March 27, 2018 - Last July, Andrew Bailey, Chief Executive of the UK based Financial Conduct Authority, made a now famous speech where he signaled the potential cessation of LIBOR as early as the end of 2021. While it is not completely clear at this time that the continued quoting of LIBOR as a benchmark rate will actually end or be significantly curtailed we must prepare for that eventuality.

Naturally, loan market participants have been looking at ways of addressing this contingency insofar as it affects current loans that may remain outstanding at that time.  Consistent with its mission to “promote a fair orderly, efficient and growing corporate loan market and provide leadership in advancing and balancing the interests of all market participants”, the LSTA has been working on this issue with regulators, other trade associations, and our members.

Recently, the LSTA accepted an invitation to join as a member of the Alternative Reference Rates Committee (AARC) and to co-chair the ARRC Business Loans and CLOs Working Group.  AARC is a group of private-market participants sponsored by the Federal Reserve Board and the Federal Reserve Bank of New York to address the range of transition issues raised by the potential cessation of LIBOR.  In addition, the LSTA is a member of the LIBOR Trade Association Working Party which is comprised of the LMA, ISDA, SIFMA, and others, to ensure that the interests of the U.S. loan market are fully considered and comprehended by financial markets as they navigate similar issues.

As we monitor developments in the loan market, we are mindful of the different approaches being adopted in credit agreements to accommodate the possibility that another reference rate will be required in approximately four years.  In keeping with our mission, we would like to urge all market participants to be cognizant that, when handling this issue, the interests of all parties to a credit agreement should be taken into account.

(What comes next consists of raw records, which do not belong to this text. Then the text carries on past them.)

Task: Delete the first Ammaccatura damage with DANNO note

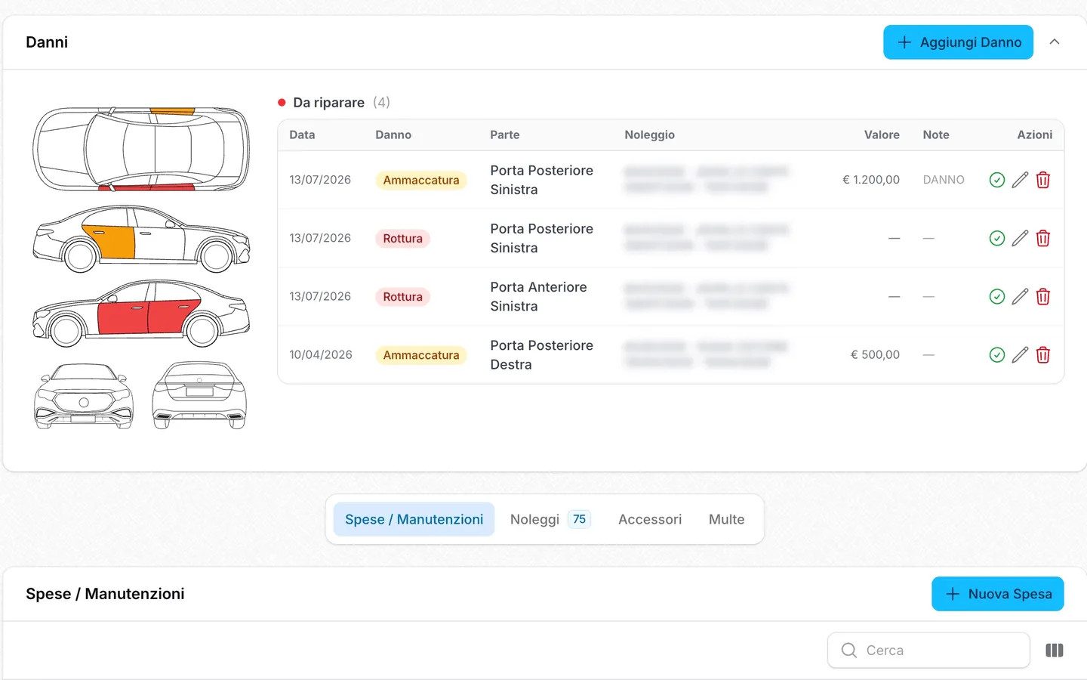Action: pyautogui.click(x=1043, y=180)
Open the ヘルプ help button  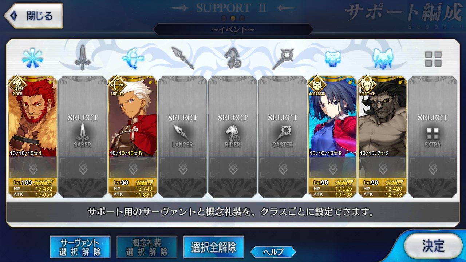(273, 252)
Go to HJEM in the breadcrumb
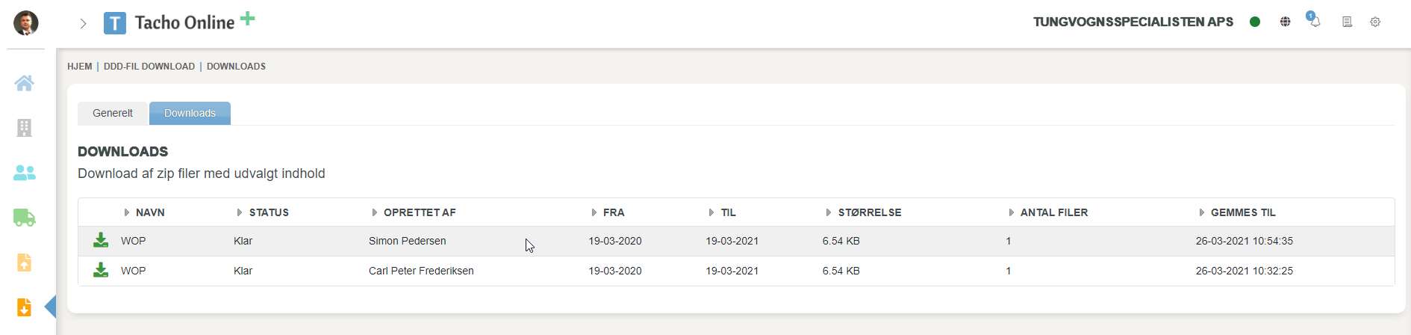Screen dimensions: 1411x335 (80, 67)
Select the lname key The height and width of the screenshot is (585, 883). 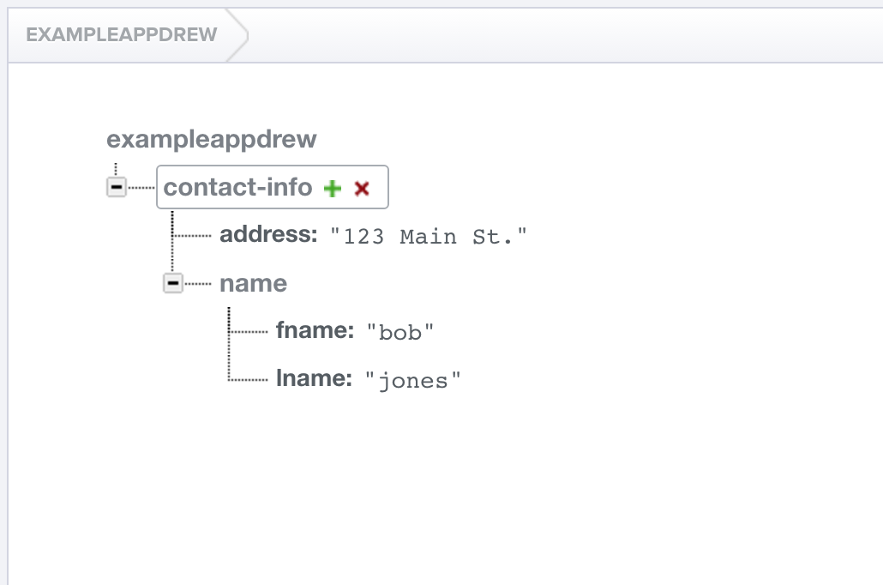point(314,378)
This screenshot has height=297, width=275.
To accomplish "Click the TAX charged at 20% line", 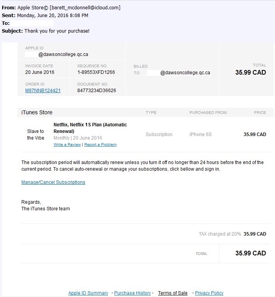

It is essential that borrowers, administrative agents, and lenders all be given the opportunity to participate in that process.   Consistent with ISDA’s objective to eliminate or minimize value transfer1, we believe that by taking into account the interests of all parties to a credit agreement, the potential for value transfer upon transition to a new rate may be reduced. By taking this balanced approach when drafting credit agreements now, the potential for future conflict will be dramatically reduced.

1 “ISDA’s Benchmarks Initiatives” presented by Scott O’Malia, ISDA CEO, and Katherine Darras, ISDA General Counsel at ARRC Roundtable, November 2, 2017.